“It is with great sadness and very heavy hearts that we report the passing of Mitzi Shore, the legendary Godmother of the world famous Comedy Store,” the statement said. “Mitzi was an extraordinary businesswoman and decades ahead of her time who cultivated and celebrated the artistry of stand-up comedy. She was also a loving mother, not only to her own four children, but to the myriad of comedians who adored her. She leaves behind an indelible mark and legacy and has helped change the face of comedy. We will all miss her dearly.”
The Comedy Store will be closed Wednesday in her honor.

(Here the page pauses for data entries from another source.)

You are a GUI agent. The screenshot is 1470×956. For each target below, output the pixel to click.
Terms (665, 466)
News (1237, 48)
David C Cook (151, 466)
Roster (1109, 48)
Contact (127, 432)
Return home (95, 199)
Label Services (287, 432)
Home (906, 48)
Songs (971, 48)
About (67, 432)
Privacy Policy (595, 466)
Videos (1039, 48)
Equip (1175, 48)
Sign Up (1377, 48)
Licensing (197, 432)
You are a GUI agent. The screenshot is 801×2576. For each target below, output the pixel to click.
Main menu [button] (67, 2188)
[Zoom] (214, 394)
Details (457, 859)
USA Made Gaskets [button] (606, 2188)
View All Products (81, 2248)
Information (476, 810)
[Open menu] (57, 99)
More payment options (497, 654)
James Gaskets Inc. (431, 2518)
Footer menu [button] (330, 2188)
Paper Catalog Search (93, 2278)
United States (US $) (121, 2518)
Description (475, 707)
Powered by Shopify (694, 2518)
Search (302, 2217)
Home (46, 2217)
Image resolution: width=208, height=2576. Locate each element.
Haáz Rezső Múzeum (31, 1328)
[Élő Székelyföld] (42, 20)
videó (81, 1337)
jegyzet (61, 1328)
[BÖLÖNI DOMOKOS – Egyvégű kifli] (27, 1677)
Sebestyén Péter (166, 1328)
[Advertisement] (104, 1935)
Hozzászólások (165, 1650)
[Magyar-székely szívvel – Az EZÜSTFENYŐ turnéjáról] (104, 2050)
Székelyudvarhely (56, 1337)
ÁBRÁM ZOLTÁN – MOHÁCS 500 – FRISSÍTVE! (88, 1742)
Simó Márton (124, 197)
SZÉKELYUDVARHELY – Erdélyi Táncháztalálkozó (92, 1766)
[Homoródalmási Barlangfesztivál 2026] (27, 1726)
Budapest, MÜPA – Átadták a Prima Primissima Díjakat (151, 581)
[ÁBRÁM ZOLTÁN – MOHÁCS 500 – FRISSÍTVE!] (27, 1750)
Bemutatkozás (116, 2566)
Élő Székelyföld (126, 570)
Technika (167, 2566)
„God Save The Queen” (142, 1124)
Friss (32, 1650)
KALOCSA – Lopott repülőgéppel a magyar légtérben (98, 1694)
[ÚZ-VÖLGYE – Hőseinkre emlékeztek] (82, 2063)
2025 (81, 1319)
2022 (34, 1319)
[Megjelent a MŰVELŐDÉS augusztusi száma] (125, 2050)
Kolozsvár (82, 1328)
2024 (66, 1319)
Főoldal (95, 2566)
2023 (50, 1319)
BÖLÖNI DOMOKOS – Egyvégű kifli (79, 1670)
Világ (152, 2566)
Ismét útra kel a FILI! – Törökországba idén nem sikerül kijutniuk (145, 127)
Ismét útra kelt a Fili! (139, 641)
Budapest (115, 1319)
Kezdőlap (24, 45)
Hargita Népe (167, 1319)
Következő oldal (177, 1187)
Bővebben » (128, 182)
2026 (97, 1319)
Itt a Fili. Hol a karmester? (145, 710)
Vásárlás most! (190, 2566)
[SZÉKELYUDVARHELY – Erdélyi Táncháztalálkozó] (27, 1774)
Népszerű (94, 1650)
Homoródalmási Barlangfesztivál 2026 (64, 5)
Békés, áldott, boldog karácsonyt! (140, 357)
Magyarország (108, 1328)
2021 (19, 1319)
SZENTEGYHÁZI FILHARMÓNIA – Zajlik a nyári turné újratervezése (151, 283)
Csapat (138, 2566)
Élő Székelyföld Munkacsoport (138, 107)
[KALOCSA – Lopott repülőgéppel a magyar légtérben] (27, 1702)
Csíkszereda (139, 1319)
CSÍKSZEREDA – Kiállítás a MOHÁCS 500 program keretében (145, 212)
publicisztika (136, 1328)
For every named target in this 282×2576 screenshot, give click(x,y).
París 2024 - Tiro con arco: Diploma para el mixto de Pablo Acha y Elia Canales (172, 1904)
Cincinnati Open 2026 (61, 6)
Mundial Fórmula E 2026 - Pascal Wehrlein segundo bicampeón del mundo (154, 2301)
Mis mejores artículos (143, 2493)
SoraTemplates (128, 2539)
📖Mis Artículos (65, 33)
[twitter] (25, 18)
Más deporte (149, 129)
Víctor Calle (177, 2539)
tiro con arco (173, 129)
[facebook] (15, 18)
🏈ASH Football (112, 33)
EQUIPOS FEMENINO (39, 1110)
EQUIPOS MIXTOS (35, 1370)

Mitzi Shore founded the legendary Los Angeles comedy club the Comedy Store in 1972 and became owner two years later. During her tenure, she influenced careers of up-and-coming comedians such as Robin Williams, Jay Leno, David Letterman, Chevy Chase, Jim Carrey, Chris Rock and Richard Pryor.
Mitzi Shore is credited for naming the club, which co-founded by her husband at the time, Sammy Shore, and fellow comedian Rudy DeLuca. When Sammy and Mitzi divorced in 1974, Mitzi gained ownership of the club. The Comedy Store building on Sunset Boulevard was formerly occupied by popular Hollywood nightclub Ciro’s.
At the Comedy Club, Shore famously did not pay her comics, insisting the club provided training to hone their craft, along with exposure to industry insiders. Eventually, comedians went on strike in 1979, demanding to be paid for their work.
During the strike, comic Steve Lubetkin committed suicide by jumping off the roof of the hotel next door. He left a note that read: “My name is Steve Lubetkin. I used to work at The Comedy Store.”
The strike eventually ended with Shore agreeing to pay comics per set.
In addition to the Comedy Club’s main room, Shore converted the upstairs section into the Belly room, where she exclusively showcased female comics. Later, she opened Comedy Store locations in Westwood, Universal City, La Jolla, Calif., Las Vegas and Honolulu.
Shore was born in Michigan and grew up in Wisconsin. She studied at the University of Wisconsin before leaving to marry Sammy. The two moved to Los Angeles in 1964. The couple had four children: Peter, Scott, Pauly and Sandy.
Showtime’s series “I’m Dying Up Here,” based on William Knoedelseder’s best selling book, portrayed the Los Angeles stand-up scene of the early 1970s. The comedy club owner, Goldie, is loosely based on Mitzi.